Dayana es una joven como la mayoría de su generación: delgada, pelo laceado a la fuerza, ropa ceñida y corta, según el último grito de la moda. Y como para «encajar» aún más en su grupo, muestra todas las tardes, tras la culminación del horario escolar, una imagen poco grata para cualquier ciudadano de este siglo XXI.
Es habitual que, junto a sus amigos, tome por asalto los bancos nuevos del parque Serafín Sánchez de la ciudad de Sancti Spíritus con el uniforme modificado: blusa por fuera, y la saya-short subida hasta donde el menos atrevido echa una mirada; cigarro en mano y un reproductor de música a todo volumen con los más abominables reguetones, «Quimba pa’ que suene…».
Permanecen allí hasta que el aburrimiento los vence o, simplemente, encuentran otro atractivo mejor para «matar» el tiempo, que puede ser una fiesta en casa del más popular de la escuela o ir al Karaoke, donde la «mejor música» se escucha.
Toda esa «vida intensa», poco deja para cumplir con los deberes escolares, por lo que ya ese «grupito» tiene fama dentro y fuera de las fronteras de su centro educacional.
Pero Dayana y sus amigos no cayeron de Marte. Más de 3 100 educandos espirituanos, durante este curso, han sido detectados por especialistas de la Dirección Provincial de Educación en el territorio como estudiantes incumplidores de los deberes escolares, entre los que se destacan los impuntuales, los que presentan problemas de conducta y los que no realizan sistemáticamente los ejercicios extraclases.
Igualmente se han percibido evidencias de maltrato a la propiedad social, indisciplinas en las áreas recreativas, sobre todo en el horario nocturno, ingestión de bebidas alcohólicas fuera de los centros escolares, falta de educación formal y de pudor en las relaciones interpersonales y rasgos de ostentación.
Para contrarrestar esa realidad, todas las escuelas de la provincia, desde hace cuatro años, ponen en práctica una estrategia, que aunque ha logrado decrecer las cifras, aún no erradica todas las expresiones de esos estudiantes espirituanos, quienes evidencian el resquebrajamiento de muchos de los valores de nuestra sociedad.
En papeles todo parece engranar: cada mes se potencia un valor en los turnos de debate; en cada clase el maestro hace alusión a uno y las cátedras martianas tienen la obligación de trabajar en su formación. Pero es que los valores no se educan con charlas; precisan del ejemplo cotidiano. Y no pocos somos parte de situaciones donde trasladamos conductas negativas sin darnos cuenta muchas veces de sus consecuencias.
Y aunque la escuela pretende empastar tantas fisuras existentes en el orden social, no lo logrará si a ella no se le integran la familia y el resto de las instituciones que forman al ciudadano. Si bien los centros educacionales pueden cambiar realidades, los primeros años de vida son determinantes en la formación de un individuo.

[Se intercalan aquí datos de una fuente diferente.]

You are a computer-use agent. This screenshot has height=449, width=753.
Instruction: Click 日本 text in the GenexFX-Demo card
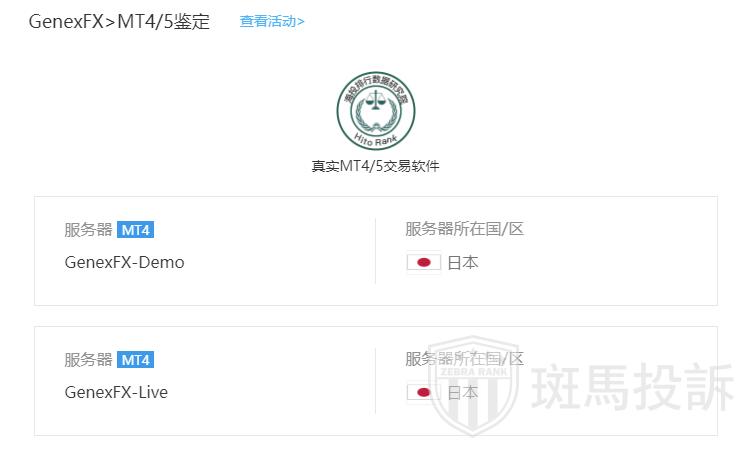pos(463,262)
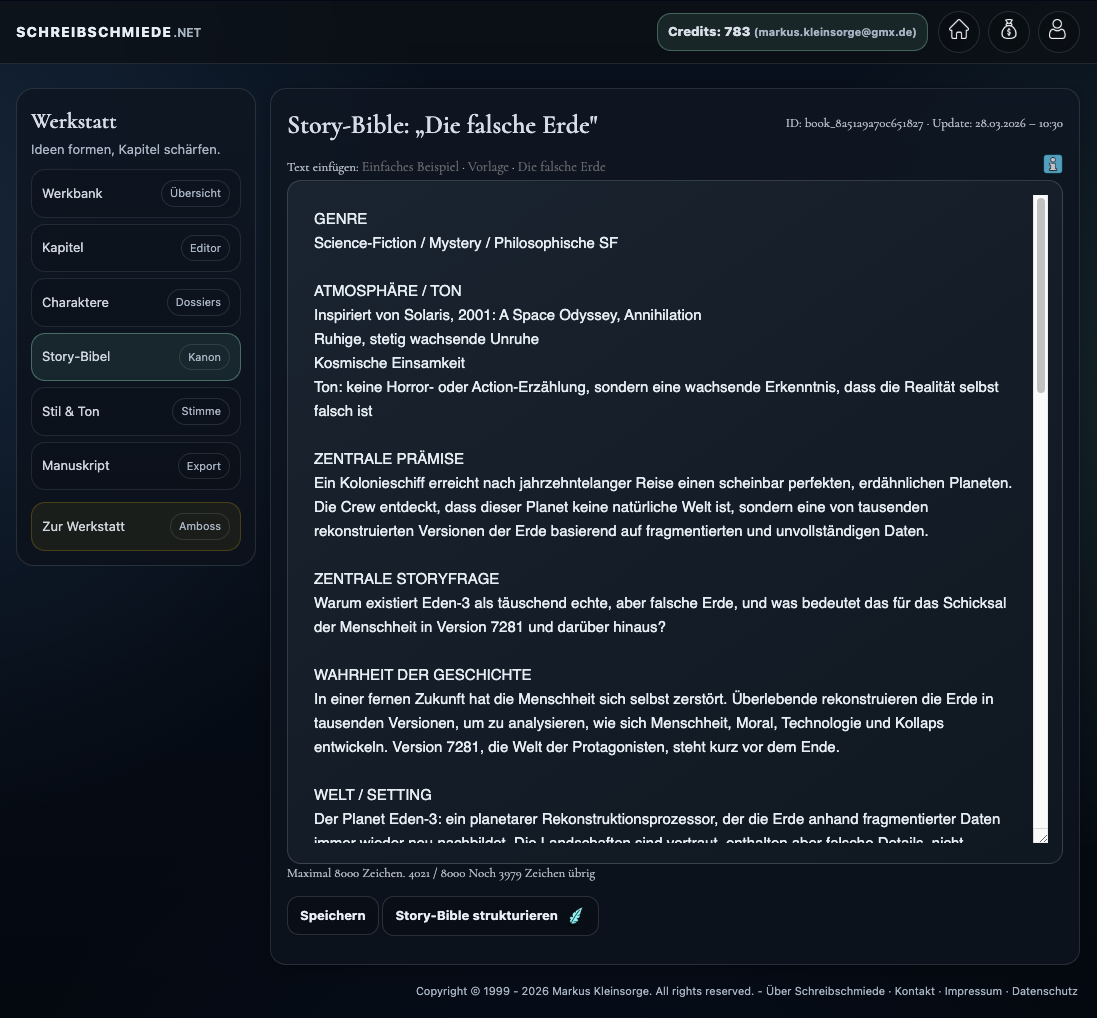Click the Speichern button
The width and height of the screenshot is (1097, 1018).
(332, 915)
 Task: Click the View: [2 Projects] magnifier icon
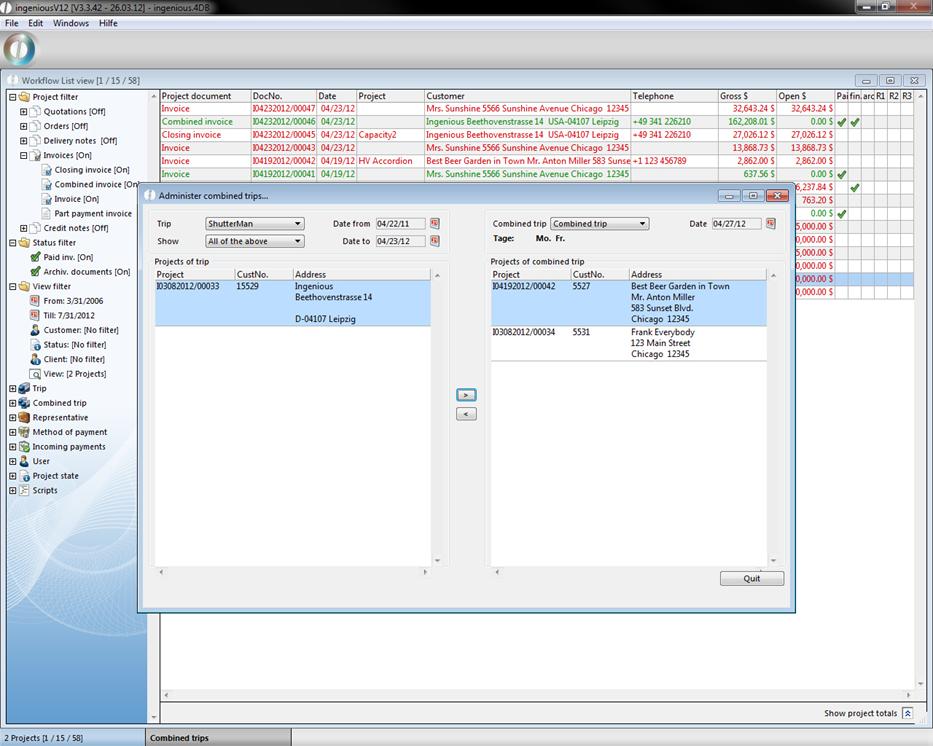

Afortunadamente, desde hace algún tiempo se habla de escuelas de educación familiar para lograr la imbricación necesaria de todos y eliminar la instrucción homogeneizada. Aunque aún se precisa ganar mucho más en ese diálogo que trasciende el «Su hijo se portó mal» y «Necesitamos pintar el aula».
A la escuela también le corresponde encauzar a esas familias que precisan restablecer determinados patrones y conductas que a largo plazo han desencadenado seres humanos protagonistas de indisciplinas sociales y que en ocasiones son aplaudidos en su entorno por comportarse como tales.
¿Quién ha dicho que será fácil? Pero tampoco imposible. Los valores nos pertenecen a todos.